*** Opening Material to process ***
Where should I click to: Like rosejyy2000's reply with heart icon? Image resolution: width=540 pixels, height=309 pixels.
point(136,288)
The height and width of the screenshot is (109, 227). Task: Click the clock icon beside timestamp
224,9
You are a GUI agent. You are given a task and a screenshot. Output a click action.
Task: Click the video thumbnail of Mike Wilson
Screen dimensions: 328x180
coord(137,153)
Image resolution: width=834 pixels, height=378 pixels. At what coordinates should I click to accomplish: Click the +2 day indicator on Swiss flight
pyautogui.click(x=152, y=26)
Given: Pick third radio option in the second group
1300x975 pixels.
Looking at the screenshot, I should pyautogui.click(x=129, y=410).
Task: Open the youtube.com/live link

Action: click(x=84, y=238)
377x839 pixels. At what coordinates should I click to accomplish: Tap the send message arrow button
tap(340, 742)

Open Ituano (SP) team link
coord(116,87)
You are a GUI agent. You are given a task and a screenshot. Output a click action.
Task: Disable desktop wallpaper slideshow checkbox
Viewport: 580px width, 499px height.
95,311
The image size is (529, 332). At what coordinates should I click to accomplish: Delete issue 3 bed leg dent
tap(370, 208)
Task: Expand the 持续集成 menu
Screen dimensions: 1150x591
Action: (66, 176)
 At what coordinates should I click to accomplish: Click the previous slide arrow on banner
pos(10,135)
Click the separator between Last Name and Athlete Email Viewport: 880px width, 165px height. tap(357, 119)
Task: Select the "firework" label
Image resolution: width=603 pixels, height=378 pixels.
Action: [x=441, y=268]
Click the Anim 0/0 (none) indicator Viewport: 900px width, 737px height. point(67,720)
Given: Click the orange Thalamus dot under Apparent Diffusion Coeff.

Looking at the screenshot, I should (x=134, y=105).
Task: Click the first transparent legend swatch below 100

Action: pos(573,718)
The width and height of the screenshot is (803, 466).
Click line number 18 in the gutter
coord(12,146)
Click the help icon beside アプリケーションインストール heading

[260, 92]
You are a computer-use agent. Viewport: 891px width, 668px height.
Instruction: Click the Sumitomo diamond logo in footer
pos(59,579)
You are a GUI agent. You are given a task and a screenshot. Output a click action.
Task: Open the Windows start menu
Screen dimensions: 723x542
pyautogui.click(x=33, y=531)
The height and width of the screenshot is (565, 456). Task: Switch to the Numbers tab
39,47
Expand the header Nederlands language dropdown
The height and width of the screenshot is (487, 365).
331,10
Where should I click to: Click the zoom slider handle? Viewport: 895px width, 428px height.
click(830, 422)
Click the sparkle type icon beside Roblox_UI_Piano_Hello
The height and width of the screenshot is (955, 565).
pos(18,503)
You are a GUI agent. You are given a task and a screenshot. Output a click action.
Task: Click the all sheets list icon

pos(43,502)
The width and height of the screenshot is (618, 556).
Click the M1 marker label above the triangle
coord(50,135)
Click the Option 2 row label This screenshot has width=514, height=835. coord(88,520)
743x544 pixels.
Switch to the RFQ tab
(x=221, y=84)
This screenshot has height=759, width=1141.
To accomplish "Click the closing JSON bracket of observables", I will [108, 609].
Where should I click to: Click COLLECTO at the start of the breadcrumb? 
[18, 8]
*** Closing Material to process ***
The problem: Line by line, retype all of the records exactly.

Problem solution:
Where should I click to: Like rosejyy2000's reply with heart icon? Image resolution: width=540 pixels, height=309 pixels.
point(136,288)
The height and width of the screenshot is (109, 227). Task: Click the clock icon beside timestamp
224,9
You are a GUI agent. You are given a task and a screenshot. Output a click action.
Task: Click the video thumbnail of Mike Wilson
Screen dimensions: 328x180
coord(137,153)
Image resolution: width=834 pixels, height=378 pixels. At what coordinates should I click to accomplish: Click the +2 day indicator on Swiss flight
pyautogui.click(x=152, y=26)
Given: Pick third radio option in the second group
1300x975 pixels.
Looking at the screenshot, I should pyautogui.click(x=129, y=410).
Task: Open the youtube.com/live link

Action: click(x=84, y=238)
377x839 pixels. At what coordinates should I click to accomplish: Tap the send message arrow button
tap(340, 742)

Open Ituano (SP) team link
coord(116,87)
You are a GUI agent. You are given a task and a screenshot. Output a click action.
Task: Disable desktop wallpaper slideshow checkbox
Viewport: 580px width, 499px height.
95,311
The image size is (529, 332). At what coordinates should I click to accomplish: Delete issue 3 bed leg dent
tap(370, 208)
Task: Expand the 持续集成 menu
Screen dimensions: 1150x591
Action: (66, 176)
 At what coordinates should I click to accomplish: Click the previous slide arrow on banner
pos(10,135)
Click the separator between Last Name and Athlete Email Viewport: 880px width, 165px height. tap(357, 119)
Task: Select the "firework" label
Image resolution: width=603 pixels, height=378 pixels.
Action: [x=441, y=268]
Click the Anim 0/0 (none) indicator Viewport: 900px width, 737px height. point(67,720)
Given: Click the orange Thalamus dot under Apparent Diffusion Coeff.

Looking at the screenshot, I should (x=134, y=105).
Task: Click the first transparent legend swatch below 100

Action: pos(573,718)
The width and height of the screenshot is (803, 466).
Click line number 18 in the gutter
coord(12,146)
Click the help icon beside アプリケーションインストール heading

[260, 92]
You are a computer-use agent. Viewport: 891px width, 668px height.
Instruction: Click the Sumitomo diamond logo in footer
pos(59,579)
You are a GUI agent. You are given a task and a screenshot. Output a click action.
Task: Open the Windows start menu
Screen dimensions: 723x542
pyautogui.click(x=33, y=531)
The height and width of the screenshot is (565, 456). Task: Switch to the Numbers tab
39,47
Expand the header Nederlands language dropdown
The height and width of the screenshot is (487, 365).
331,10
Where should I click to: Click the zoom slider handle? Viewport: 895px width, 428px height.
click(830, 422)
Click the sparkle type icon beside Roblox_UI_Piano_Hello
The height and width of the screenshot is (955, 565).
pos(18,503)
You are a GUI agent. You are given a task and a screenshot. Output a click action.
Task: Click the all sheets list icon

pos(43,502)
The width and height of the screenshot is (618, 556).
Click the M1 marker label above the triangle
coord(50,135)
Click the Option 2 row label This screenshot has width=514, height=835. coord(88,520)
743x544 pixels.
Switch to the RFQ tab
(x=221, y=84)
This screenshot has height=759, width=1141.
To accomplish "Click the closing JSON bracket of observables", I will [108, 609].
Where should I click to: Click COLLECTO at the start of the breadcrumb? 
[18, 8]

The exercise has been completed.